Лично мне Джон рассказывал, что его маму сбил «в субботу вечером бухой коп не при исполнении», но, что касается «бухого», тут он вполне мог и приплести. Скорее всего, Джулия просто вышла на дорогу из-за кустов, разделявших две проезжие части шоссе, не заметив, насколько близок автомобиль.
То, о чем в тот вечер скрепя сердце просила у Мими Джулия, свершилось само собой. Джон уже никогда не будет оставаться в доме на Бломфилд-роуд.
Смерть Джулии изменила жизнь нескольких человек. Джулия и Дайкинс жили в гражданском браке, и обеих ее дочерей, девчушек одиннадцати и восьми лет, на следующий день отправили в Шотландию к тетушке Матер. Им сказали, что мама в больнице, и лишь спустя несколько месяцев, когда девочки вернулись в Ливерпуль — в Вултон, к тете Харриет и ее мужу Берту, — они узнали, что мамы больше нет. Потеряв ее в ту июльскую ночь, они уже никогда не смогли вернуться домой и с отцом больше не жили.
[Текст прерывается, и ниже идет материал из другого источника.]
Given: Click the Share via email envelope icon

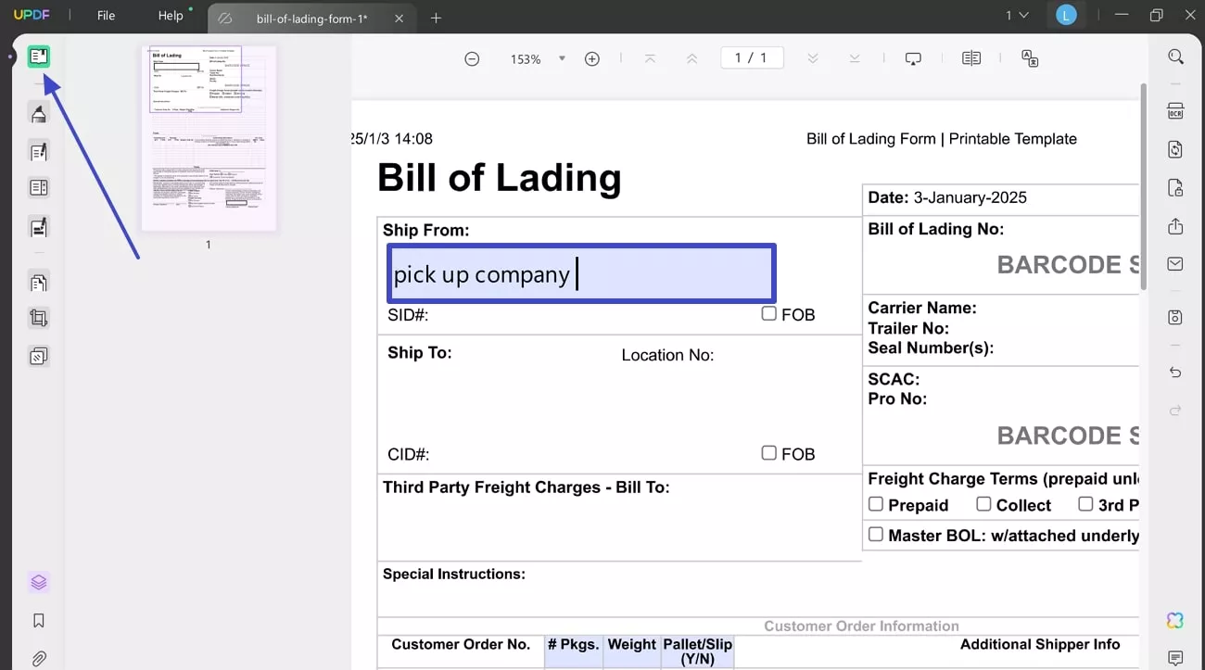Looking at the screenshot, I should [x=1174, y=263].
Дайкинса, у которого были еще и дети от первого брака, ее смерть подкосила. Джон и Пол потом навещали его несколько раз — сидели в его новой одинокой квартире и слушали любимые пластинки Джулии.
Изменились и планы Мими. Несколько месяцев тому назад она получила небольшое наследство и тайно собиралась уехать с Фишвиком в Новую Зеландию. Может быть, то была туманная, несбыточная романтическая греза женщины средних лет, которая и так бы никогда не исполнилась, но теперь, со смертью Джулии, Мими сама отбросила ее прочь. «Теперь я не могла покинуть Джона, — скажет она позднее. — У него была только я».
10. «А внутри тлела тайная злоба… давно… вот тогда она и разгорелась…»
Джон признавался сам: после смерти матери он пошел по наклонной. Два года Леннон — цитируем — «злился на весь мир». Злоба все чаще сквозила в его словах. Все сильней пронизывала душу. Он пристрастился к бутылке; в обеденный час он все дольше просиживал в «Крэке» — но уже далеко не ради задушевных бесед. С той поры у него всегда будут сложные отношения с алкоголем. Алкоголь делал его другим человеком — резким и жестоким.
«То был один сплошной запой, — расскажет он позже в интервью Rolling Stone. — Но когда тебе восемнадцать или девятнадцать… ты можешь влить в себя тонну пойла, а потом проспишься и даже не заметишь… Я был сам себе враг… крушил телефонные будки… хулиганил… Все это меня ожесточило. А внутри тлела тайная злоба… давно… вот тогда она и разгорелась…»
Одна из его подруг по колледжу, прелестная темноволосая уроженка Ливерпуля Тельма Пиклз, поставила Джону убийственно точный диагноз, когда не сумела сдержаться и бросила ему в ответ на ругань: «Если у тебя мать умерла, нечего срываться на мне!»
Помогла дружба с Полом. Джон не хотел обсуждать смерть своей матери; Пол — смерть своей. Но слова были не нужны — просто все то время, пока оба вместе играли и создавали песни, они разделяли общую боль. Это ли сделало их ближе друг к другу? Маккартни верил — так и было.
«Нас связывало нечто, о чем мы никогда не говорили, — позже рассказывал Пол Киту Хоулетту. — Джон был сокрушен. Поверьте, я знаю. Но это такой возраст… хоть что тебя гнетет, умри, но не показывай. Нельзя. Мы плакали, когда оставались одни… но знали, что должны совладать с этим и жить дальше. И я уверен: мой «панцирь», мои стены, возведенные в те дни… они и сейчас со мною».
В жизни
Из того состава
Концом стал пьяный дебош на верхнем этаже автобуса-даблдекера, на который Джон, Пол и Колин сели после концерта в Норрис-Грин, предместье Ливерпуля.
«Леннон стал кривляться, подражать языку глухонемых, — позже рассказывал Хэнтон, когда с ним беседовал Хантер Дэвис. — Обычная нездоровая показуха. Потом начал гримасничать Пол. И меня просто накрыло. Я ведь дружил с парой глухонемых. Мы не дрались, нет… Так, орали, спорили… Я обезумел от злости, потом просто встал и, хоть остановка была не моя, забрал барабаны, вышел из автобуса и ушел прочь. Больше я с ними не общался. Как и они со мной».